#### EXERCISE OBJECTIVE
Keeping every word intact, reproduce all of the records.

(Collected data entries)
************
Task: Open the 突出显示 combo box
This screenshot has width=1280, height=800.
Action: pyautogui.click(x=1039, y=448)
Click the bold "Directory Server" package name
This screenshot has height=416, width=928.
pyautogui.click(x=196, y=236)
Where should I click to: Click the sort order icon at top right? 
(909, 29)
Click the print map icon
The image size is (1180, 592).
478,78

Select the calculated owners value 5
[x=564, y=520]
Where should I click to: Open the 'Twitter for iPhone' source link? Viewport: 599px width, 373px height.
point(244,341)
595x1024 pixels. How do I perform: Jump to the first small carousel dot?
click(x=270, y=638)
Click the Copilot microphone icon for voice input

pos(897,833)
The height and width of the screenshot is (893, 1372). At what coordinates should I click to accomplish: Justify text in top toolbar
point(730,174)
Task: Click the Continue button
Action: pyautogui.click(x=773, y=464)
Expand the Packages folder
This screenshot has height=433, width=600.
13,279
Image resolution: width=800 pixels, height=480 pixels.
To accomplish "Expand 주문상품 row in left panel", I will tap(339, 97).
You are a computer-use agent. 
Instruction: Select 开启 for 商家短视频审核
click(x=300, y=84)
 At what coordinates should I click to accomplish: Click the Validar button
************
#### TASK RESULT
Task: Open the 突出显示 combo box
This screenshot has width=1280, height=800.
Action: pyautogui.click(x=1039, y=448)
Click the bold "Directory Server" package name
This screenshot has height=416, width=928.
pyautogui.click(x=196, y=236)
Where should I click to: Click the sort order icon at top right? 
(909, 29)
Click the print map icon
The image size is (1180, 592).
478,78

Select the calculated owners value 5
[x=564, y=520]
Where should I click to: Open the 'Twitter for iPhone' source link? Viewport: 599px width, 373px height.
point(244,341)
595x1024 pixels. How do I perform: Jump to the first small carousel dot?
click(x=270, y=638)
Click the Copilot microphone icon for voice input

pos(897,833)
The height and width of the screenshot is (893, 1372). At what coordinates should I click to accomplish: Justify text in top toolbar
point(730,174)
Task: Click the Continue button
Action: pyautogui.click(x=773, y=464)
Expand the Packages folder
This screenshot has height=433, width=600.
13,279
Image resolution: width=800 pixels, height=480 pixels.
To accomplish "Expand 주문상품 row in left panel", I will tap(339, 97).
You are a computer-use agent. 
Instruction: Select 开启 for 商家短视频审核
click(x=300, y=84)
 At what coordinates should I click to accomplish: Click the Validar button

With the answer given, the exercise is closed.